A confiança vem principalmente do histórico de negociações entre companhias que pedem recuperação judicial e seus credores. A OPI está no grupo de empresas da Odebrecht que teve a medida aceita pela Justiça e contestada pela Caixa Econômica. O banco pede a falência do grupo, mas a construtora se apoia na palavra de especialistas de que a chance de isso acontecer é remota. E, apesar do tom bélico adotado atualmente pela estatal credora, aposta em uma negociação favorável.

Executivos da construtora e cartolas do clube entendem que é comum em casos de recuperação judicial credores darem desconto de cerca de 50% ou aceitarem deixar de cobrar juros para receberem apenas a dívida principal em prestações a longo prazo.

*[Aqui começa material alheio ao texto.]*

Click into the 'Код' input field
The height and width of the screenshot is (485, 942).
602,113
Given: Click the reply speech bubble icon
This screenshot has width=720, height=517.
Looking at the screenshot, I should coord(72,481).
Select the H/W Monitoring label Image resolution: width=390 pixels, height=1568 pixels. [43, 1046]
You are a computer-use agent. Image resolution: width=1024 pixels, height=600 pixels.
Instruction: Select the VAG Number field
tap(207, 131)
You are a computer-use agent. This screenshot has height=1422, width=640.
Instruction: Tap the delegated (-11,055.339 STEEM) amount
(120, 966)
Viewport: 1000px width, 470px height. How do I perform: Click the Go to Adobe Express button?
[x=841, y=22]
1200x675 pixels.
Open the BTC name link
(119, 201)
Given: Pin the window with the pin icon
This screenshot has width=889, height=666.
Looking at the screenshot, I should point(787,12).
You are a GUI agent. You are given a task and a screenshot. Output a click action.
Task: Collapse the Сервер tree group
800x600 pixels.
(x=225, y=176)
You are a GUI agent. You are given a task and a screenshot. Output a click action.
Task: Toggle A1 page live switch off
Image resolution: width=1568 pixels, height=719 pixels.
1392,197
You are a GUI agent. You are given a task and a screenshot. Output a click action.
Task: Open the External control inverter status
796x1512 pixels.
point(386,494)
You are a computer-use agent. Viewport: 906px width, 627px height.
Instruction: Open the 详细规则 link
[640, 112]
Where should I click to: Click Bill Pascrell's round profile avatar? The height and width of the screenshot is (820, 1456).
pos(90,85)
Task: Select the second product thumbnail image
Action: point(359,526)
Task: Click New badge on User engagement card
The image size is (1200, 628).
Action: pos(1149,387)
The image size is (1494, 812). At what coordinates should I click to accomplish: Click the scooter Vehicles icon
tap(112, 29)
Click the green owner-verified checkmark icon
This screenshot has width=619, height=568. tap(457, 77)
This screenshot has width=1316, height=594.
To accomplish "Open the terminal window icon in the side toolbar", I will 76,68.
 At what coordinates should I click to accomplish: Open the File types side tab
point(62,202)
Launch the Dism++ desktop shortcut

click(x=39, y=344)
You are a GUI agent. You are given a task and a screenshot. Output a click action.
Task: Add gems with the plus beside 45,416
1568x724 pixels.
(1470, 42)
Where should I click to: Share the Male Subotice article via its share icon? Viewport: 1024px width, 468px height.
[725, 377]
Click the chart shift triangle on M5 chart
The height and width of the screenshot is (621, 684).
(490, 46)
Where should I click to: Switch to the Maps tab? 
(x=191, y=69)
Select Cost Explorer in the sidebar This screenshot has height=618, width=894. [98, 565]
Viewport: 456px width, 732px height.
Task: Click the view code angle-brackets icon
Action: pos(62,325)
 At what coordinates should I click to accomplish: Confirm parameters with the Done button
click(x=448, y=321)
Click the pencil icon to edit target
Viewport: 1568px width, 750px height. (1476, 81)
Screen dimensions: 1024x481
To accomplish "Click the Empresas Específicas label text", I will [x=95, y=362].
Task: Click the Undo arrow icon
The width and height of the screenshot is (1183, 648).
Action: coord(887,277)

Para ajudar a tocar a obra do estádio corintiano, a OPI levantou R$ 350 milhões junto a Caixa por meio da emissão de debêntures. O cálculo hoje é de que com juros e outros encargos a dívida chega perto de R$ 700 milhões.

Corinthians e Odebrecht têm um acordo pelo qual o clube se compromete a pagar 25% do valor devido pela OPI para a Caixa. Se o cálculo for feito em relação aos R$ 700 milhões, o alvinegro terá que arcar com R$ 175 milhões. Mas, se for cobrado apenas o valor principal, como esperam Odebrecht e Corinthians, a parte do alvinegro cairia para R$ 87,5 milhões. Porém, dos dois lados existe a esperança de um desconto ainda maior.

Sendo concretizado o acordo da Odebrecht com seus credores por meio da recuperação judicial, a tendência é de um prazo confortável para o pagamento dessa dívida. A aposta é em pelo menos dez anos. O Corinthians teria o mesmo tempo para fazer o acerto. Por isso, o entendimento da diretoria é de que o acordo com a Odebrecht foi uma grande vitória do clube. Na outra ponta do trato, foi quitada a dívida do alvinegro com a OEC (Odebrecht Engenharia e Construção), ligada diretamente à obra da Arena Corinthians.